Hotstar: One of the Most Engaged Platforms

Hotstar, currently owned by Disney (DIS - Free Report) after its acquisition of Fox, recently launched Hotstar Specials, to showcase its original programming content. Additionally, the service is in talks with about 15 filmmakers to produce exclusive content for the service in about seven different languages.

Moreover, the recently unveiled Hotstar VIP, one of the cheapest OTT service (Rs 365/year), showcases live sports, local content from Star India and web originals. Notably, Hotstar can support its content spend as it raised about $73.8 million from Star US to fight competition.

Further, Hotstar may get further attention if Disney decides to push its popular content to the platform from Pixar, Marvel, Disney, Lucasfilm. Disney currently carries a Zacks Rank #3.

Reportedly, the service was one of the top 10 downloaded apps in 2018 and had the highest engagement after YouTube in India.

Amazon Benefits From Diverse Portfolio

Amazon (AMZN - Free Report) is boosting its Prime video content portfolio with regional and award-winning content. The company is expected to increase its content spending in 2019 and also has plans to increase the number of originals.

Amazon’s content slate contains a variety of sports offerings aimed at attracting users. The company recently brought Major League Baseball’s (MLB) for its Prime users. This apart, Amazon offers other premium sports content including, Premier League Football, Thursday Night Football, Premier League soccer and National Football League (NFL).

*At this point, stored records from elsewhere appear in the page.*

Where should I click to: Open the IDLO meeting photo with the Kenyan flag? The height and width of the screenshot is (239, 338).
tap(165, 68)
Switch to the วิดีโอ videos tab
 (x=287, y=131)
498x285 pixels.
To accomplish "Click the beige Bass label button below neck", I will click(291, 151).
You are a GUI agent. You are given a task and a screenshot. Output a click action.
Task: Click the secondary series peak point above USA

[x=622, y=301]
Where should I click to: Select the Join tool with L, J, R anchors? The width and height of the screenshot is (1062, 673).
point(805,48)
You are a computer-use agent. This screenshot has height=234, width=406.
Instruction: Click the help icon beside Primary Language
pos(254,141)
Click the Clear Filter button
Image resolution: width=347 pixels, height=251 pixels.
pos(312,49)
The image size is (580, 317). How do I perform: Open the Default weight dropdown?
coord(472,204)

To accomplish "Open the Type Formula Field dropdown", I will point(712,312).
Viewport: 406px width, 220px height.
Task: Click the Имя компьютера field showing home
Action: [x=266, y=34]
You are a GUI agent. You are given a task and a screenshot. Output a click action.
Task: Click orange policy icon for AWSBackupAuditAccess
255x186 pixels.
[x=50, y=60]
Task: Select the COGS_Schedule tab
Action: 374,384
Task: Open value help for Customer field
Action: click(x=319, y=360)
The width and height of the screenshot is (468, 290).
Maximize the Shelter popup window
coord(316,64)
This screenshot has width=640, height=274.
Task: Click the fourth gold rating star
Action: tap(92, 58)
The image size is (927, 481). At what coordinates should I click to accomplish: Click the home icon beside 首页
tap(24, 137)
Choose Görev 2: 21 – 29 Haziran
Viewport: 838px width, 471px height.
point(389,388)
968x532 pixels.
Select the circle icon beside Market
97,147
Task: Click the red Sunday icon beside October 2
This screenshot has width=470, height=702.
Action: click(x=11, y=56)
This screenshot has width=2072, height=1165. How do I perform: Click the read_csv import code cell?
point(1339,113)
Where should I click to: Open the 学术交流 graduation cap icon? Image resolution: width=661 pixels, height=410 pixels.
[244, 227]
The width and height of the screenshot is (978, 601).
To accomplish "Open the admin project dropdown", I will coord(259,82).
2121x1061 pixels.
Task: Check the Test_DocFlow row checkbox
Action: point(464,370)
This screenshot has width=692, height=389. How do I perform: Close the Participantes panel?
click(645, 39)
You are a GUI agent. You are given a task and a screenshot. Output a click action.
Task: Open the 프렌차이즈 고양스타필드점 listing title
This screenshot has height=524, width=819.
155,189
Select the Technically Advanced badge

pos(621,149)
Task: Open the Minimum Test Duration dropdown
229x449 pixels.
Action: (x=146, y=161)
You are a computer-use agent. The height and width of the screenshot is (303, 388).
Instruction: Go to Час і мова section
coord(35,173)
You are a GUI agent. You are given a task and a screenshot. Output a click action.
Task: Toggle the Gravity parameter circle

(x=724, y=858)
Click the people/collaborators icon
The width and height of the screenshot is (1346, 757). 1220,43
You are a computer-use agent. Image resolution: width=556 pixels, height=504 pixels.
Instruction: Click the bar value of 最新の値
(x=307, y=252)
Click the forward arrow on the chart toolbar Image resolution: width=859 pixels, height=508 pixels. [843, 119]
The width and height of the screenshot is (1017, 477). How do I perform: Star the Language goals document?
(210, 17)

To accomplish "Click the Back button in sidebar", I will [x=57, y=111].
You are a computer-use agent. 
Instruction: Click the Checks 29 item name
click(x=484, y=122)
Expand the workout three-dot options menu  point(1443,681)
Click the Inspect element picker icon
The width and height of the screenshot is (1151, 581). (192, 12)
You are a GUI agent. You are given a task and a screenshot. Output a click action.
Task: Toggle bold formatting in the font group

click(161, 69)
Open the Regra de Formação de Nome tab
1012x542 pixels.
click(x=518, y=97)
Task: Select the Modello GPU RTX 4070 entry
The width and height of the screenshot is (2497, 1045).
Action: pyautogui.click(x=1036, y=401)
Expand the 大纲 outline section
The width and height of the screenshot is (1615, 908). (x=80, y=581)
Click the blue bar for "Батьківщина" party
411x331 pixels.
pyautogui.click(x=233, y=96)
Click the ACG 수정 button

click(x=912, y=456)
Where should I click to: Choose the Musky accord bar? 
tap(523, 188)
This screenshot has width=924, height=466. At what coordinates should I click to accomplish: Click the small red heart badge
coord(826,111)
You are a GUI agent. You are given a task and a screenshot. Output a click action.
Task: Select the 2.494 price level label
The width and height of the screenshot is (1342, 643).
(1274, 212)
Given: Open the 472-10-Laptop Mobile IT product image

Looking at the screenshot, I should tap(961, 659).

Moreover, the company’s sports portfolio will get a boost if its gets the 22 regional sports TV networks acquired by Disney from Fox. The Zacks Rank #3 stock with its vast global footprint has a notable advantage over other players.

Other streaming services that compete in the same space include HOOQ, Viu and iFlix to name a few.

Conclusion

Shift in content watching practices from traditional sources to digital platforms owing to low cost Internet services has created massive demand for content and thereby attracted many players into the streaming market, which is expected to grow to $124.6 billion by 2025, per Grand View Research. These present significant growth opportunities for the industry players.

However, the streaming companies are significantly burning cash to bring unique content and gain from ever-increasing demand for OTT services. Moreover, the common threat for all the players in the streaming market is the availability of pirated content particularly in the APAC region as illicit streaming devices are on rise per AVIA.